Utilisé pour la «désinfection des sols», le métam-sodium dégage un gaz qui tue les champignons, les insectes, les herbes et les vers. Sauf que, déversé dans les cultures maraîchères comme la mâche, ce pesticide «présente des effets irritants, sensibilisants et corrosifs pour la peau, les voies respiratoires et les yeux», rappelle l'Agence nationale de sécurité sanitaire (Anses).
«Cette substance est plus nocive que le glyphosate, qui ne tue que les mauvaises herbes. Son but est de tuer toute vie dans le sol», abonde Florence Denier-Pasquier, vice-présidente de l'association Sauvegarde de l'Anjou et secrétaire nationale de France Nature Environnement, dans les colonnes de France Info. «C'est un poison, un couteau-suisse pour stériliser le sol. Sur la même molécule, vous avez un tue-vers, un fongicide [contre les champignons], un désherbant et un antiparasitaire. Tout ce qu'il rencontre succombe», renchérit Bernard Jégou, chercheur à l'Inserm.
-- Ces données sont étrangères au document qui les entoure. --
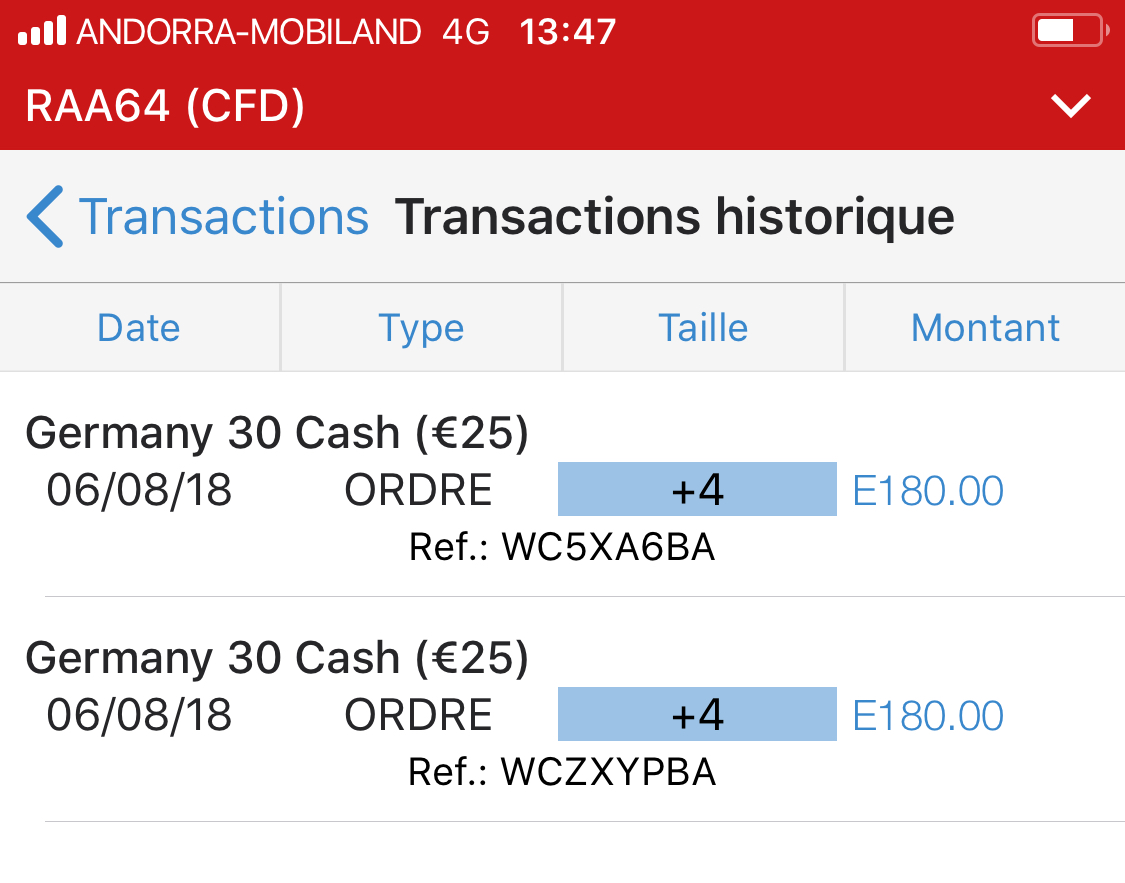1125x883 pixels.
Task: Expand the account dropdown chevron
Action: point(1071,106)
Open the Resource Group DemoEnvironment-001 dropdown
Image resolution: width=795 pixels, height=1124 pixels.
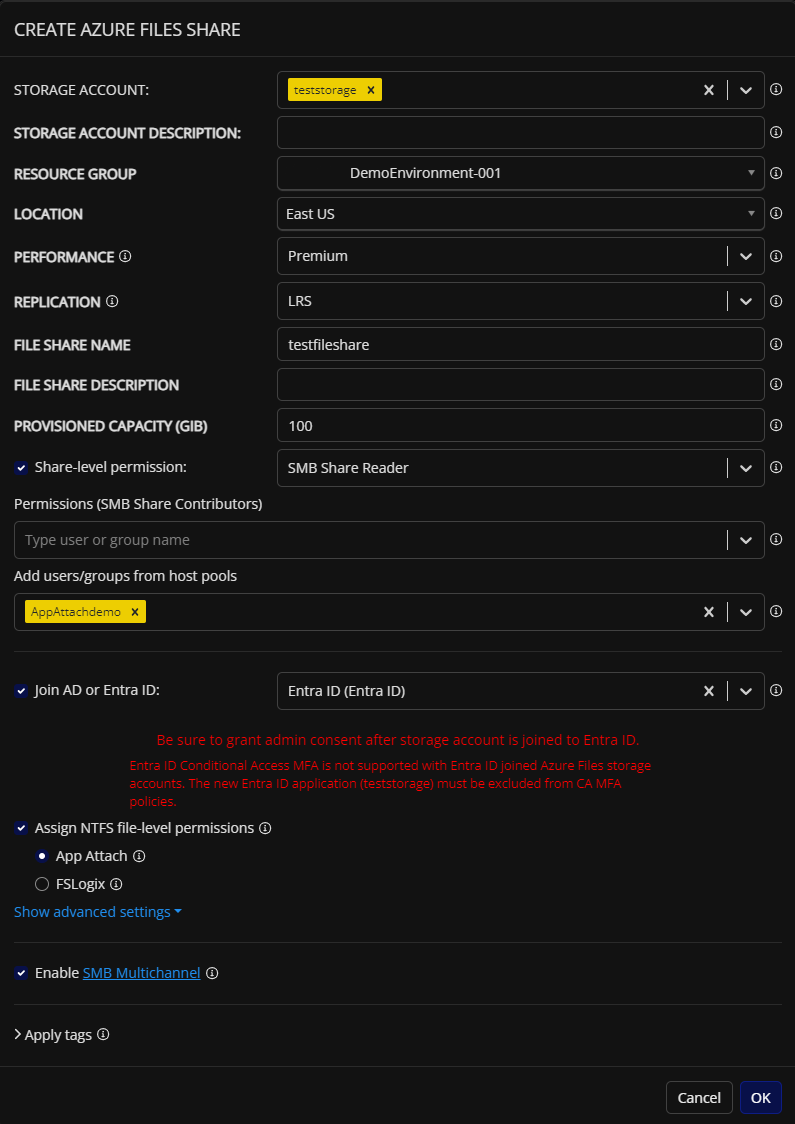point(520,173)
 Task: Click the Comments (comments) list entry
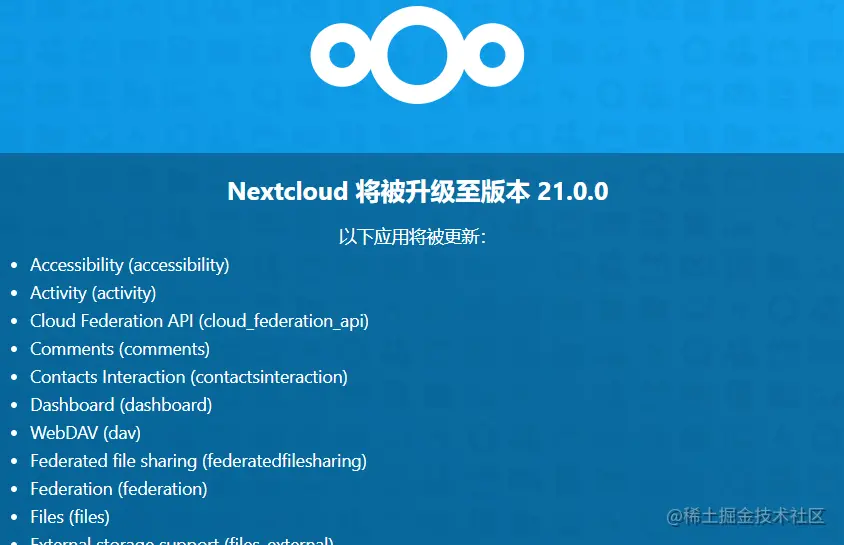(120, 349)
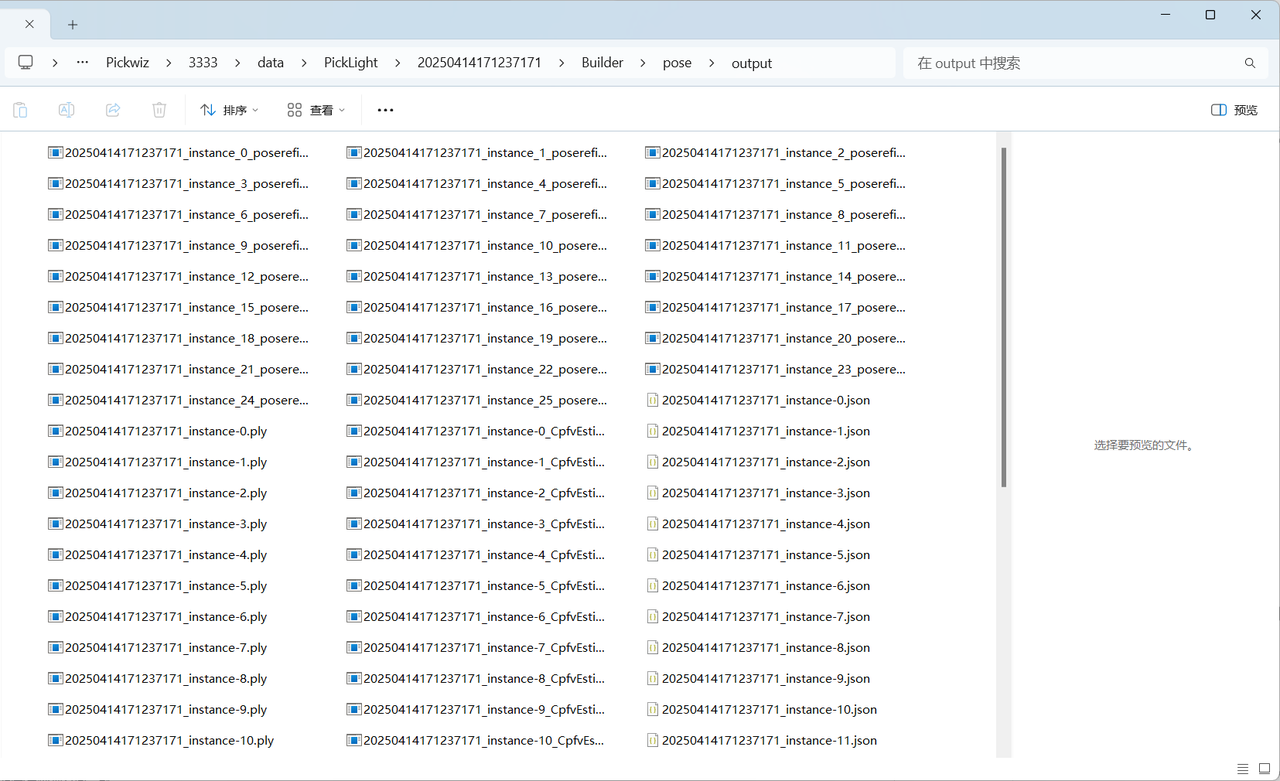Open a new tab with the plus button
The width and height of the screenshot is (1280, 781).
[x=72, y=24]
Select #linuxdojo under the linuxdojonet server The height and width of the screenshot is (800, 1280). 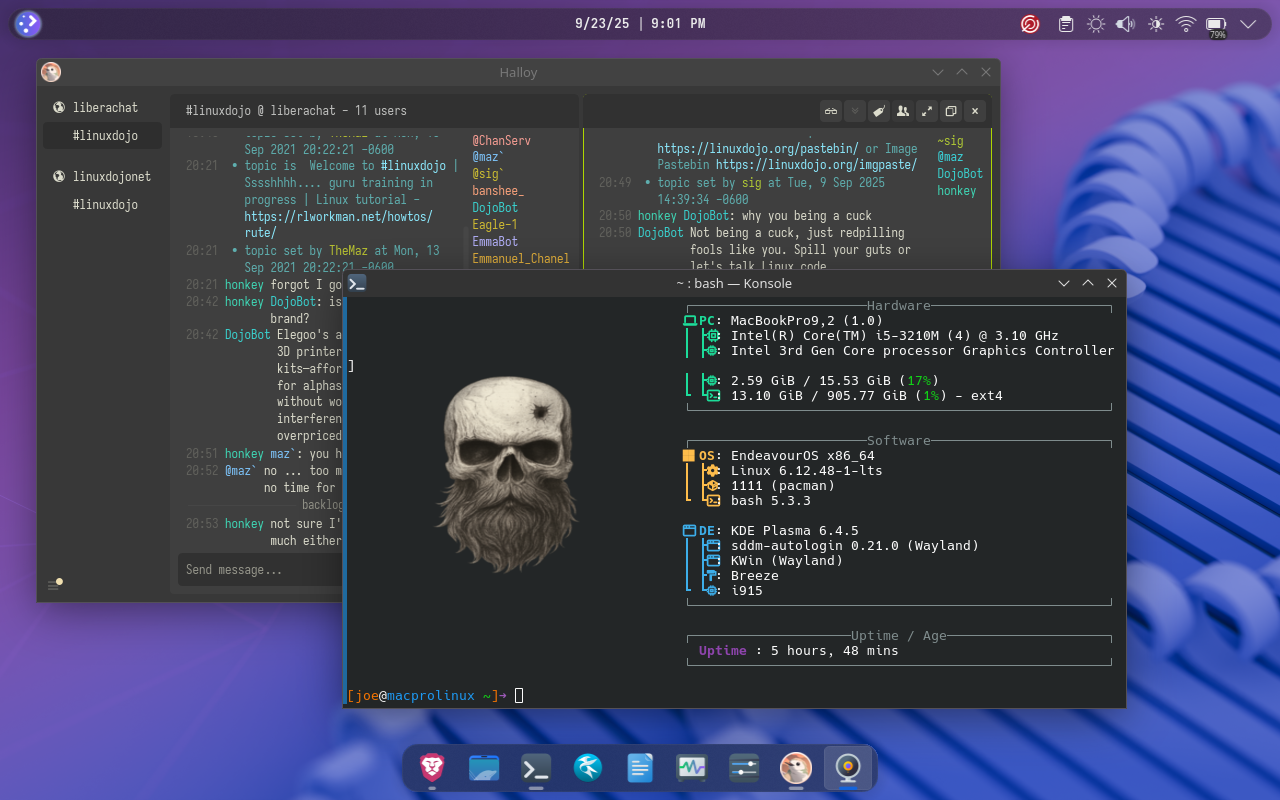click(105, 205)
Présent dans cinq produits en France
Autorisé au niveau européen jusqu'en 2022 (au moins), le pesticide est, en France, présent dans cinq produits phytosanitaires, approuvés par l'Anses. Sur la fiche technique de l'un d'eux, repérée par France Info, la liste des risques est longue : «nocif en cas d'ingestion et par inhalation», «provoque des brûlures de peau et des lésions oculaires graves», «susceptible de provoquer le cancer», «de nuire à la fertilité ou au fœtus», «très toxique pour les organismes aquatiques»...
Preuve de sa nocivité, l'utilisation du pesticide est particulièrement encadrée, tant pour préserver la santé des riverains que celle des agriculteurs, qui doivent systématiquement porter des protections respiratoires, des combinaisons ou encore des bottes pour manipuler le produit.
Dans un rapport remis en décembre 2017 au gouvernement français, le métam-sodium est décrit comme l'une des «substances les plus utilisées et identifiées comme les plus préoccupantes» avec le metsulfuron méthyle et le sulcotrione. Depuis cette date, son interdiction a été proposée par plusieurs parlementaires par voie d'amendement.
La résurgence dans l'actualité des risques du métam-sodium pourrait accélérer son bannissement. Quitte à mettre à mal la rhétorique du ministre de l'Agriculture, Didier Guillaume, qui a déclaré – à tort – vendredi, soit trois jours après sa prise de fonctions, que c'était «aux scientifiques de faire la preuve ou non qu'il y a des conséquences à l'usage des pesticides ou pas». Tout est dans le «ou non» et le «ou pas».